Even at today’s mortgage rates, I’m not a huge fan of rushing to pay off your mortgage. I plan to have one, at least throughout my working career. I purchased my first home in my 20s. That early purchase allowed me to move into a house I had only dreamed of in my 20s.
The point is that owning a home is a hedge against the inflation of housing costs and an extra layer of protection against running out of money in retirement. The downside is property taxes and maintenance.
If you enter retirement and can live off your assets while owning a home, you can think of your home as a bit of longevity insurance. For example, I created a financial plan for a 70-year-old widow, expecting her assets to run out at around 100 years old. Even the possibility of ever running out of money freaked her out. Then, I gently reminded her that her home in Palm Springs would be paid off in a few years. The current value is a few million dollars, and it’s safe to assume it will be worth much more in 30+ years when she hits 100. We weren’t even using this large asset as part of her retirement income plan.
13. Reduce Your Home Expenses
Over the past 20+ years as a financial planner, I’ve seen quite a few people go from expecting to die in their homes to looking to reduce the hassle of homeownership in retirement. Reasons for this change include the cost of maintenance and wanting to live somewhere different.

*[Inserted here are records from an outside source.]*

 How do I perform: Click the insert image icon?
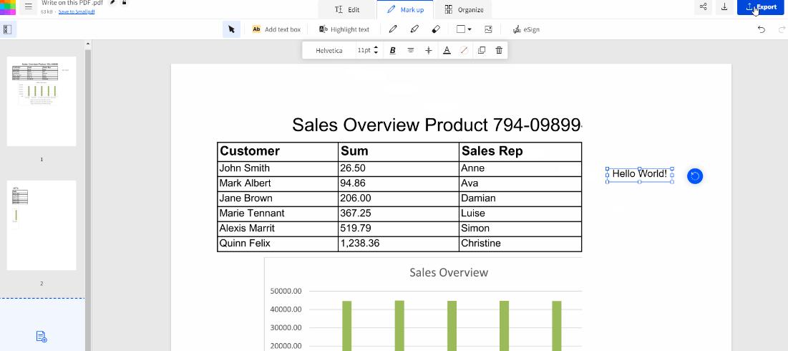[x=488, y=29]
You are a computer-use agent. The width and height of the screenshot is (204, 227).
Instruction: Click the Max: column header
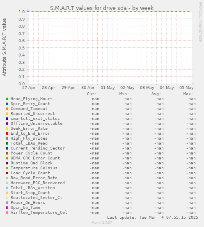pos(188,94)

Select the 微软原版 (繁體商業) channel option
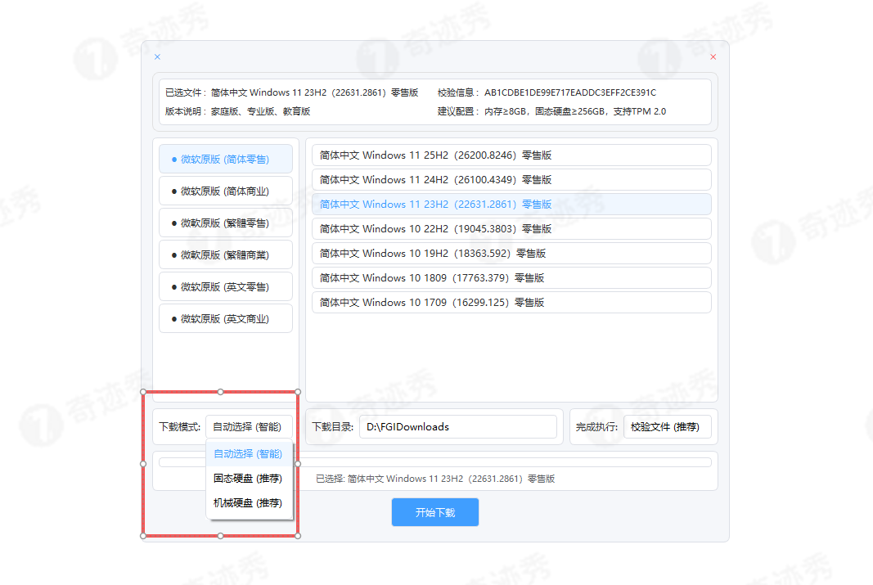(x=225, y=254)
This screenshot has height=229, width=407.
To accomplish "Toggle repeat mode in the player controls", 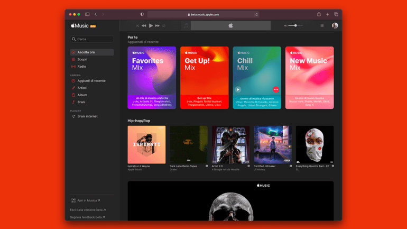I will (x=164, y=25).
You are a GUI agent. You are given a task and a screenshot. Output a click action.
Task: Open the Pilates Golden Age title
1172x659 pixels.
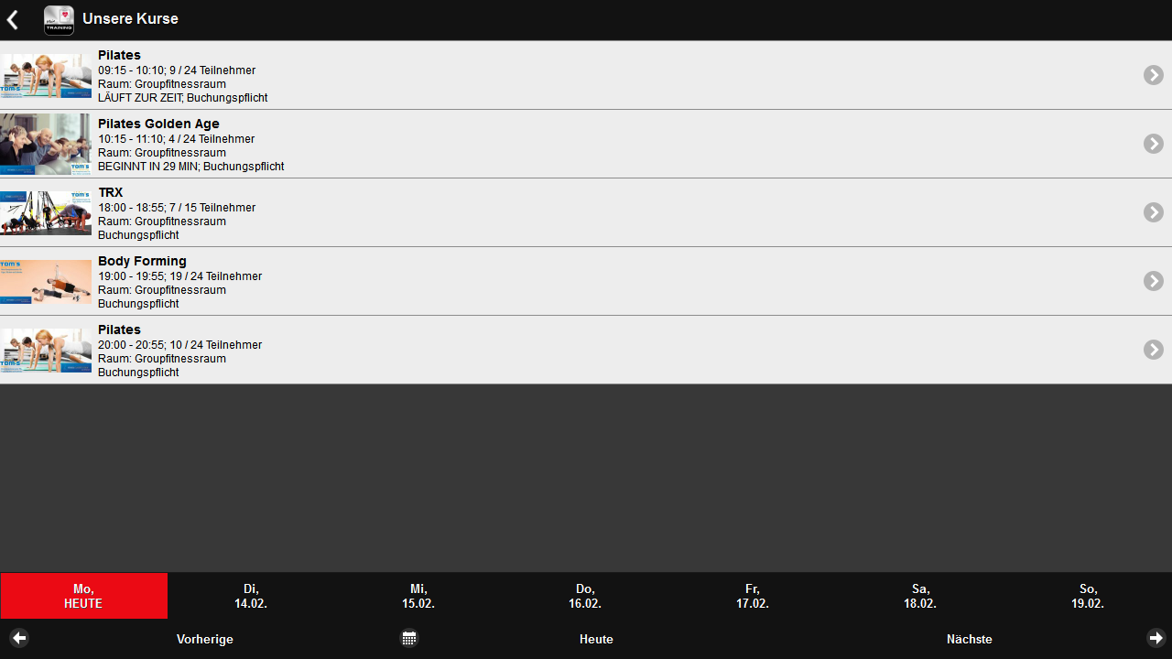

Right-sizing your home is a wise way to cut back on fixed expenses and maintenance costs. This might even mean staying in your (bigger) house and living like the Golden Girls in retirement. This will help you save on utilities and hopefully bring some fun and friendship into your daily life.
This will also give you the most flexibility if you face financial adversity, such as major medical expenses, home repairs or even a recession.
14. Consider Some Guaranteed Income
People didn’t really need to do much retirement planning when they had a large pension, Social Security and a modest standard of living. If you were wealthier, you had other assets to subsidize your fixed income. Few people have pensions these days, and Social Security will not come close to replacing your total preretirement income.
Having some guaranteed income in addition to Social Security can help bring peace of mind during retirement. Ideally, you would have enough fixed income to cover your necessities, like housing and food.
Talk with a fee-only financial planner about setting up a guaranteed income stream with part of your retirement savings.
Be cautious about being sold some big annuity with sky-high fees that you can’t get out of for years. This should be a small portion of your overall net worth, giving you a little extra peace of mind from some guarantees on your income stream in retirement.
Whether you are concerned about running out of money in retirement or think you are set, develop a retirement plan to ensure you and your loved one are financially set for the rest of your lives. We’ve shared 14 tips to help your money last the rest of your life. Act today to put one of these (or all) into place. When you are still kicking and enjoying life at 120 years old, you will be happy you did.